The spectacular failure of solar manufacturer Solyndra is being held up by some as a shining example of the Obama administration’s failure to properly manage government subsidies after its collapse left taxpayers with $535 million in federally guaranteed loans. But Solyndra’s failure on its own is not remarkable. There are always risks involved when you’re introducing innovation into a commoditized market. The bigger, and still unanswered, question is why did it take this much capital before it failed, given the warning signs?
In commoditized markets, explains Brad Zangler of Pivotal Investments, a firm with numerous investments in the cleantech/greentech space, the challenge is to disrupt the cost of producing energy, not just to create a worthy innovation. In fact, in a business like solar, the go-to-market strategy is just as important as the technology a company is developing. In Solyndra’s case, that technology was a new, unique type of tubular solar panel. The shape itself was an innovation. But the company was also benefitting from another advantage: it didn’t use polysilicon, so it wasn’t affected by the shortages which were hurting its competitors. In 2008, polysilicon was more than $400 per kilogram, but by the time the federal government issued Solyndra’s loan, the prices had fallen to just over $50 per kilogram.
The earlier shortages were obviously going to be a temporary issue, given that new polysilicon plants were in the process of being built, explains Michael Butler, CEO of Cascadia Capital and managing director of the firm’s Sustainable Industries practice group. He says, “any first year economic student knows the price goes down if the supply increases. Which raises the question: “what were they [the government] thinking?”
Zenger agrees, also noting, as did Butler, that the government has smart people working there, which leaves many wondering what happened. Did the due diligence stop? Did they miss key indicators that could have pointed to issues? Did they misinterpret the data they were seeing?
These questions get murkier, thanks to a report from the nonpartisan Congressional Research Service (CRS), which now says there were several factors that could have served as warning signs ahead of or shortly after the government investment. These included the price shifts in polysilicon (as noted above), the panels’ inability to work with residential roofing systems or in large solar farms (a key part of the solar market) and increasing competition in manufacturing capabilities from expansions in China and Taiwan.

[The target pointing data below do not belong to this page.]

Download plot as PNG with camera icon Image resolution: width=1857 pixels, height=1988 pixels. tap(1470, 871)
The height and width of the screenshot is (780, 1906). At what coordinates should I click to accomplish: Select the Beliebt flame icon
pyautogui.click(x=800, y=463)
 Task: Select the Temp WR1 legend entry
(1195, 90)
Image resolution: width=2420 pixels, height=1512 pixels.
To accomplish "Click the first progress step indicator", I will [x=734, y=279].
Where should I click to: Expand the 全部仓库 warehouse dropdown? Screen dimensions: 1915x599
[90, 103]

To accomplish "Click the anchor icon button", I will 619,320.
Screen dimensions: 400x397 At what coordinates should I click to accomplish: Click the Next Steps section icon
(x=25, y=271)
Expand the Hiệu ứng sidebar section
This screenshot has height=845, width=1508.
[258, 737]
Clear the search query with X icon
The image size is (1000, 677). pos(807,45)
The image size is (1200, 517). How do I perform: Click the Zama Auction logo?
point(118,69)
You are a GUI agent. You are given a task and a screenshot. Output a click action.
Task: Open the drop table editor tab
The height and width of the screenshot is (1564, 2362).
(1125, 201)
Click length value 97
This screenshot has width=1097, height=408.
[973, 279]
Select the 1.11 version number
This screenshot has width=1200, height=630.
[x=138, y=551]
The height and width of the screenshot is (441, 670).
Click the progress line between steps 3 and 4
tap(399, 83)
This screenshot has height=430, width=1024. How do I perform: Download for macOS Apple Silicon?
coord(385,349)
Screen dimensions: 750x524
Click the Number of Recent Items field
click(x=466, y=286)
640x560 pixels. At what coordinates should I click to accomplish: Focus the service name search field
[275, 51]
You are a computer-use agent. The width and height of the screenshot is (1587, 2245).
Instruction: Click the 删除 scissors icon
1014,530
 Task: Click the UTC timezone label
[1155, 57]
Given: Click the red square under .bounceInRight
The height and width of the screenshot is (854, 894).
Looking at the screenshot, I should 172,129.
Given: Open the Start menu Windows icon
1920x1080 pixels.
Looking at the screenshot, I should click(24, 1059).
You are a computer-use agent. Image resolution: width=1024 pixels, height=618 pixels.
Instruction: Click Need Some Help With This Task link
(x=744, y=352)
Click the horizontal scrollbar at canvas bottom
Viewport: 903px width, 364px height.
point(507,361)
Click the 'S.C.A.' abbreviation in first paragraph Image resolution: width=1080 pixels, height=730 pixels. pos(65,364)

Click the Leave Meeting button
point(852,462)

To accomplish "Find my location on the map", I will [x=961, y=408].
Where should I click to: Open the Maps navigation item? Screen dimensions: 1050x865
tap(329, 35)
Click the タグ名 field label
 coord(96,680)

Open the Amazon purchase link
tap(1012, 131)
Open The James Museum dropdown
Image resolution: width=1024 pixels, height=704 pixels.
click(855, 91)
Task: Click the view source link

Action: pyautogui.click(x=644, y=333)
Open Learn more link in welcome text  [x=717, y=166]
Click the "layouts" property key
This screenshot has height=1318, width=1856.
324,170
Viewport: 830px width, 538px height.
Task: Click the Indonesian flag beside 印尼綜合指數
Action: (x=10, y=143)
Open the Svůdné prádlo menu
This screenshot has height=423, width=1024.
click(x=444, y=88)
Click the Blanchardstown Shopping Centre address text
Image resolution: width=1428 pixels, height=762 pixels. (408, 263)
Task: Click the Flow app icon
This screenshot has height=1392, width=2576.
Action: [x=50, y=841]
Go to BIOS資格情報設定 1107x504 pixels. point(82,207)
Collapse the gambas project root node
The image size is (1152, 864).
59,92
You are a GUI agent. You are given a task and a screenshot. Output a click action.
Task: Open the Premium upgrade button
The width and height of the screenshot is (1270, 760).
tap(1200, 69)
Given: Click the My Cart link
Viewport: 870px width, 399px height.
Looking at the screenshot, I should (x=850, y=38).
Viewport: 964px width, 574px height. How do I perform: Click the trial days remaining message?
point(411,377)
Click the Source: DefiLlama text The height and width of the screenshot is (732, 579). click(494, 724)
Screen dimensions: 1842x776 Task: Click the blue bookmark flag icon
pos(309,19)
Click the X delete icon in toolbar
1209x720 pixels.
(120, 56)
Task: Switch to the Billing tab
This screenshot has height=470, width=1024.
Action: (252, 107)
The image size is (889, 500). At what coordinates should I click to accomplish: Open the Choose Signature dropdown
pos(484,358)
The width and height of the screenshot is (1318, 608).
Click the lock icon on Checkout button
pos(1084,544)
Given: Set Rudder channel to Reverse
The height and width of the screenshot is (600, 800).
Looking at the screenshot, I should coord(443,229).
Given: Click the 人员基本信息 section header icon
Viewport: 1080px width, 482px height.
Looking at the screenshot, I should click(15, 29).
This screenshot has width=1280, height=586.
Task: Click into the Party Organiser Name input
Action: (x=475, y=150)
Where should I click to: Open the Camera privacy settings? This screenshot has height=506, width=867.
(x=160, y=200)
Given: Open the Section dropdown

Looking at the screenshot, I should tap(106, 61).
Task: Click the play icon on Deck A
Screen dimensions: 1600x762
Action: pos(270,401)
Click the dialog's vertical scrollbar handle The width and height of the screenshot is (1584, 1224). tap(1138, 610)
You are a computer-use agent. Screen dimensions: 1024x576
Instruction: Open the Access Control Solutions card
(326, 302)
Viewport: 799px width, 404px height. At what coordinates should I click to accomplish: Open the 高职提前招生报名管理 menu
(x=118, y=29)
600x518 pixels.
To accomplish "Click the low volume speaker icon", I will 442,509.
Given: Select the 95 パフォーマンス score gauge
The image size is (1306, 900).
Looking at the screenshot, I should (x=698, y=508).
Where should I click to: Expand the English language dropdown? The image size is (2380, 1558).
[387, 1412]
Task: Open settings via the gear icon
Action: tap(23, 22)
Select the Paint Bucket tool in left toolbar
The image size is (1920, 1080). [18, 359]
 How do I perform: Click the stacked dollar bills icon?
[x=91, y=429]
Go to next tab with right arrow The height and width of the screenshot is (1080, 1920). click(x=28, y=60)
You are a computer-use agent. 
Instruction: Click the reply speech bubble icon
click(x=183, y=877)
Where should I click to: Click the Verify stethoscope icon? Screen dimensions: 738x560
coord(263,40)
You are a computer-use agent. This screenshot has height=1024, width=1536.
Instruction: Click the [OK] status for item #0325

Solyndra, says CRS, was planning to drive down its costs by scaling up its operations with the government backing, but there was no guarantee that it would be successful. Clearly, it was not.
Perhaps the real issue with Solyndra is not its failure, the politics of how that loan was achieved or the government’s possible oversights of the surrounding risks. Perhaps the failure is an indication of why the government isn’t the best entity to be investing in markets where a winner or loser has to be chosen. The government’s process is not driven by the same market considerations which drive private investors, Zenger explains, and the decision-making has “way more influencers.” No argument there.
As for private investors, Solyndra’s failure doesn’t have much impact on their current investment plans – over the past year, they have been shifting money away from companies dependent on government subsidies, like solar, biomass and wind to other areas like smart grid technologies, energy efficiency technologies, battery storage and transportation.
And the solar stock declines? As Aaron Chew, an analyst with Maxim Group told CNN Money, they have nothing to do with Solyndra. “They’d be here even without that. Solyndra gets a lot of attention for symbolic reasons. But what’s happening is you have oversupply and plunging prices and that’s just being exacerbated by Europe.”
Demand is lower in Europe than previously expected and some governments have cut down on solar subsidies, potentially limiting Solyndra’s ability to sell there.
If anything, Solyndra’s crash shows just how quickly the bottom can fall out in commoditized markets, how easy it is to underestimate how low the price needs to go to gain traction, and frankly, how hard it is to introduce innovation into markets that have existed for years, like energy. Solyndra had the innovations, but it didn’t get to the price point where it could compete, not only with other energy sources, but even with the conventional solar panels it was trying to disrupt.
Private investors are not surprised or concerned by a solar failure – they price it in from the start. And by the time there’s a public failure like Solyndra, investors will have already changed their course. But the bigger problem with the now-politicized Solyndra situation is that it sends out a message that says failure is unacceptable. “That is an absolute mistake,” says Zenger. “We have to fail in order to succeed. We have to try new things.”
Of course “we” should. But when the “we” is the U.S. taxpayer, debates about how much risk is too much risk is going to be hotly debated…for a long time to come.
As for smaller companies trying new things in solar, it may get worse before it gets better. Those with capital may have staying power – like the ones trading on the public market, for example. But more will go bankrupt, allowing survivors to swoop in and buy some interesting technologies and products in the meantime. The fittest will keep on innovating and be rewarded by the market.